$36 Million For Wrongful Conviction
A court has awarded $36 million in damages to four men wrongly convicted of murder. It's the largest settlement of its kind ever in Illinois, reports CBS News Correspondent Cynthia Bowers.
They spent 18 years in prison, two of them on death row.
In their lawsuits, the men, known as the Ford Heights Four, allege police withheld evidence and ignored strong leads pointing to the real killers to deliberately frame them.
"The other men went free and actually killed other people and our men were on death row for many years," said plaintiff Attorney Jeffrey Hass.
In a written statement prosecutors said this settlement compensates the four men fairly, but Dennis Williams, one of two sentenced to die, disagrees. "If they could give me back the entire 18 years they took out of my life, then that would be compensation," Williams said.

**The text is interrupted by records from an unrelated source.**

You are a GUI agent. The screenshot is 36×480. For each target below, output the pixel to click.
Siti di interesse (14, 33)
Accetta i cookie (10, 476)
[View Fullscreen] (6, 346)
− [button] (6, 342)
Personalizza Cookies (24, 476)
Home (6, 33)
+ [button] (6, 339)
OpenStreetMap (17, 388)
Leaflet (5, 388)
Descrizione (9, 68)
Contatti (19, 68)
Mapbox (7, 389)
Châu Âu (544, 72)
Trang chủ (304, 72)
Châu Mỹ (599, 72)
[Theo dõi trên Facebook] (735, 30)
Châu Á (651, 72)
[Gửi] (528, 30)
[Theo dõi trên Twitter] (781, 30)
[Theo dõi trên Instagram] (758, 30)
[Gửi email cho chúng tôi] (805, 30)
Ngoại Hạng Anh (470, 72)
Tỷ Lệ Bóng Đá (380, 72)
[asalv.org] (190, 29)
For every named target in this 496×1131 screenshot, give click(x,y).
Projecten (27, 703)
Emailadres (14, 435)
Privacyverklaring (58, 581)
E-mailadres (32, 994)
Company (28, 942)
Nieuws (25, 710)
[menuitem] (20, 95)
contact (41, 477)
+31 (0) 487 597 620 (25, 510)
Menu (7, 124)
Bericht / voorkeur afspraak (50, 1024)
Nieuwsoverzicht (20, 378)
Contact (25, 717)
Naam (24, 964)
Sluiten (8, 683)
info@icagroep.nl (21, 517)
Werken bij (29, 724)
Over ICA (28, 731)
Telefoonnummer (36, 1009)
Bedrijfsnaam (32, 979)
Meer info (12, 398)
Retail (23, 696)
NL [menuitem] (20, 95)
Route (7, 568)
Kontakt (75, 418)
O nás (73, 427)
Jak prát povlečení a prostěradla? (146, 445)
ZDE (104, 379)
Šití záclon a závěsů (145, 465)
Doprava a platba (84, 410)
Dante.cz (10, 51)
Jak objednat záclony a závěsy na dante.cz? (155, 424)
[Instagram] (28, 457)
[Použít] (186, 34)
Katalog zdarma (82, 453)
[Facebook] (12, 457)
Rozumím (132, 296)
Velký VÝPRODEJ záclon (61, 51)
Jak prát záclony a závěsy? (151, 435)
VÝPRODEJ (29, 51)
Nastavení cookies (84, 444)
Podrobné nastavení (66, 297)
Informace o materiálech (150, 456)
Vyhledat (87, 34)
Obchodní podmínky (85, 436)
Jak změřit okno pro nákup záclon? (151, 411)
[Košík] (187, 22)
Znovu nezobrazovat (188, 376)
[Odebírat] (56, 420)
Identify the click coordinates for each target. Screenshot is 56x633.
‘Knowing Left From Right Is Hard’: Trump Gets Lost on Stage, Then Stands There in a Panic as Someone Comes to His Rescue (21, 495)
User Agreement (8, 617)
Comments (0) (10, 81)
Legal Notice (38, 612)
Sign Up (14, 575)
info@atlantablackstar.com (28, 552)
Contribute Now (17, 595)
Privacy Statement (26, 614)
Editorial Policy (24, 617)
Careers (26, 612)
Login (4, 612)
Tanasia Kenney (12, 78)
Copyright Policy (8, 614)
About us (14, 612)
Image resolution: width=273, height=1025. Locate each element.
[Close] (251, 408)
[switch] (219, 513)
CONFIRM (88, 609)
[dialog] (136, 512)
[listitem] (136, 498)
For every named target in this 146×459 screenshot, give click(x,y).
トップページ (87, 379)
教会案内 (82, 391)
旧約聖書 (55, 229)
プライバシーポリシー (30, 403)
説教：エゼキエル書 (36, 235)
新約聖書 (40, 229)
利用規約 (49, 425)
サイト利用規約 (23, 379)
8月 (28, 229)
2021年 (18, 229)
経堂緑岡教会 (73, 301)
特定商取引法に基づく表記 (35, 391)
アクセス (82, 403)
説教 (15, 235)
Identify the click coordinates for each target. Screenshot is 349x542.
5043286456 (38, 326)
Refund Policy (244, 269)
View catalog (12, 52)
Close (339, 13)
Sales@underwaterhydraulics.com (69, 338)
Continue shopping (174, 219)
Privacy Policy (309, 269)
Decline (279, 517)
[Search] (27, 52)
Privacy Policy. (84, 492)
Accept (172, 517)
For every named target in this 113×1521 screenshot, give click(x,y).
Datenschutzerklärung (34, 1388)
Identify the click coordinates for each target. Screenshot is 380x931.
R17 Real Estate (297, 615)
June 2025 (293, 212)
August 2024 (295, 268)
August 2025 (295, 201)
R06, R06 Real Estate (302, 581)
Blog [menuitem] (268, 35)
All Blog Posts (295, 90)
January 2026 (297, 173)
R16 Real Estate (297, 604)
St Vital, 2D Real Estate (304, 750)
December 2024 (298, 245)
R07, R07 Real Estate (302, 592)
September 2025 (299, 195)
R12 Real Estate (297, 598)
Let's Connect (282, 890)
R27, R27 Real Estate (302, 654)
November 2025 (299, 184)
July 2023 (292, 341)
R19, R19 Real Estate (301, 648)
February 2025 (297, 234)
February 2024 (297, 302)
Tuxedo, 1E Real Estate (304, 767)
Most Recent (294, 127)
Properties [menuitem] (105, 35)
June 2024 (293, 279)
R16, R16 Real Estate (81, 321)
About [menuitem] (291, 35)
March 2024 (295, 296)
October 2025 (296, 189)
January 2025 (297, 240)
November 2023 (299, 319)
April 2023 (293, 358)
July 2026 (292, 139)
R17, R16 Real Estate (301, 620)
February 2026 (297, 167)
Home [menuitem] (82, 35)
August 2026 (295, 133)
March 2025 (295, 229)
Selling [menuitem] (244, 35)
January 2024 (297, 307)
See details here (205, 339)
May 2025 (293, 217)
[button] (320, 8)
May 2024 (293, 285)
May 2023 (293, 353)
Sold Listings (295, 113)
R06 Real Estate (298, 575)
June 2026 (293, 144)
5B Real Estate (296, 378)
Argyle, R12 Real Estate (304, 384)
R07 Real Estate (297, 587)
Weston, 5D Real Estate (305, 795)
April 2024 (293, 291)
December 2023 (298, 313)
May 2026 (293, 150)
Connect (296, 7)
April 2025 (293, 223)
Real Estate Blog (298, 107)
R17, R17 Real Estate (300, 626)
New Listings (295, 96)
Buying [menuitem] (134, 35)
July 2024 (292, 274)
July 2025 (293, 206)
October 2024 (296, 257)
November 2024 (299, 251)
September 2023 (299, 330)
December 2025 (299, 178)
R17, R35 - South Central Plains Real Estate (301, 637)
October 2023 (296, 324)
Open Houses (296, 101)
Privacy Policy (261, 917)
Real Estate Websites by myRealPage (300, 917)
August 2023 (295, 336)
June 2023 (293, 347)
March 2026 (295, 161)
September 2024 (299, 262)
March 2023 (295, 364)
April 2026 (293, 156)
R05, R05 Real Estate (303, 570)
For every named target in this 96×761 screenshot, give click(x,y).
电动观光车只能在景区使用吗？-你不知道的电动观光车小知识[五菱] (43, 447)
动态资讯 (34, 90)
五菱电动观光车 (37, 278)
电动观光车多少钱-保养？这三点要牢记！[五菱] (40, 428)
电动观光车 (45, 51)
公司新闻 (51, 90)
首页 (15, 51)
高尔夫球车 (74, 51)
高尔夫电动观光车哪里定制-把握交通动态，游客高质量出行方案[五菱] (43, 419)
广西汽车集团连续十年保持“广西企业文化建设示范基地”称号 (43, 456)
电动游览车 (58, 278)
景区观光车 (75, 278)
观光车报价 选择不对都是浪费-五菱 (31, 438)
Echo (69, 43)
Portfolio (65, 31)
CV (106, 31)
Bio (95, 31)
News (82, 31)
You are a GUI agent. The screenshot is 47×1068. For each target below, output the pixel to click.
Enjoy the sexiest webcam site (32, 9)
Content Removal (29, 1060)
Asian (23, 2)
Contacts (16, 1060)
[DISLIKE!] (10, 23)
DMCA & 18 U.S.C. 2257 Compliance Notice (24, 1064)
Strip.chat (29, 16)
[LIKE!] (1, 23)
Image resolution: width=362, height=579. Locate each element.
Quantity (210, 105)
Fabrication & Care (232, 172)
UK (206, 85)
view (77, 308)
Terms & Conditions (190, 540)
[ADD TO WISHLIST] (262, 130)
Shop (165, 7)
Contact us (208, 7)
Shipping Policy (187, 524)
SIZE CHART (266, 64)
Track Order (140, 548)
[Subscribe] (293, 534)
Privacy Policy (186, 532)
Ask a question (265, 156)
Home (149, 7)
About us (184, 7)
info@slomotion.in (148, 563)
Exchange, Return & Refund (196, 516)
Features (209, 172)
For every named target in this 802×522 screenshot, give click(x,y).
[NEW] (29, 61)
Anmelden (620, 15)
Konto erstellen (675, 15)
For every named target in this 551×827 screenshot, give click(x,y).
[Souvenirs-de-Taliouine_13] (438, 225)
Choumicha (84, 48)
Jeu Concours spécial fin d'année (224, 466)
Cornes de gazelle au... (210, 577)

Williams was in his early twenties when he was arrested for the killing of a young couple. He says sheriff's deputies put a gun to his head and told him, "if I didn't confess that they would splatter my brains all over the wall."
"How can we continue to trust our system to put people to death when we know the system is so broken we have to pay 36 million dollars to fix the damages caused to these individuals?" asked lawyer Larry Marshall.
There are other similar cases pending. So far 11 condemned men in Illinois have been freed, including Anthony Porter, who came within two days of his execution.
Such cases have led to increasing demands to put an end to the death penalty in Illinois.